Exercise objective: The copy you return must match the listing word for word and carry no pictures.

Material for this exercise:
*** Block opens ***
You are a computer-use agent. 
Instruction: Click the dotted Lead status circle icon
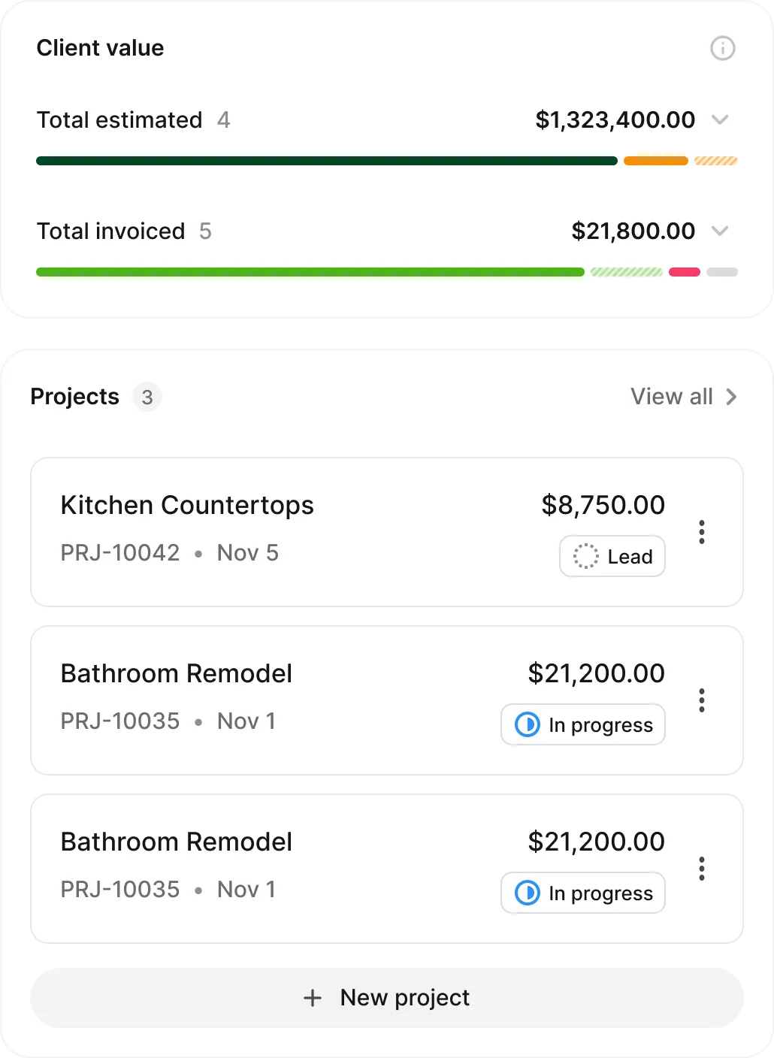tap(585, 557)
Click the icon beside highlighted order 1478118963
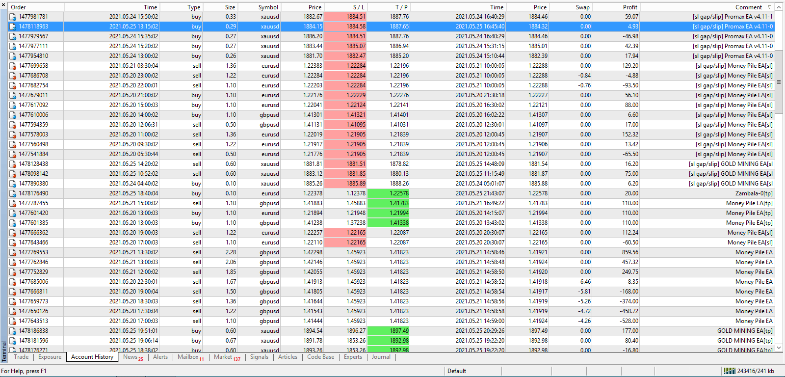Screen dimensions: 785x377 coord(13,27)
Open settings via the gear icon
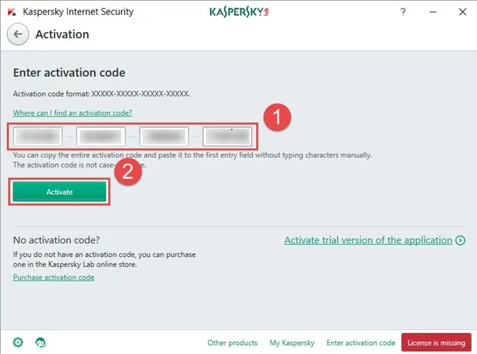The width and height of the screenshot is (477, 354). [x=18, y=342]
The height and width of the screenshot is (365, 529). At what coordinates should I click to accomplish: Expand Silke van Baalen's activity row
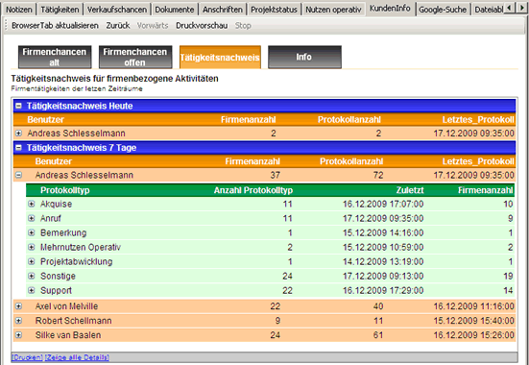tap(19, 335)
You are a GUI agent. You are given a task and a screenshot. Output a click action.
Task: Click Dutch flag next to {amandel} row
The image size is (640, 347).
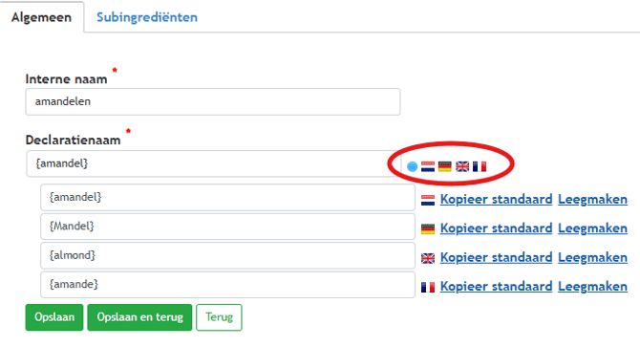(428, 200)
*** Block closes ***
Response below:
You are a computer-use agent. 
Instruction: Click the dotted Lead status circle icon
tap(585, 557)
Click the icon beside highlighted order 1478118963
Screen dimensions: 785x377 coord(13,27)
Open settings via the gear icon
The width and height of the screenshot is (477, 354). [x=18, y=342]
The height and width of the screenshot is (365, 529). At what coordinates should I click to accomplish: Expand Silke van Baalen's activity row
tap(19, 335)
You are a GUI agent. You are given a task and a screenshot. Output a click action.
Task: Click Dutch flag next to {amandel} row
The image size is (640, 347).
(428, 200)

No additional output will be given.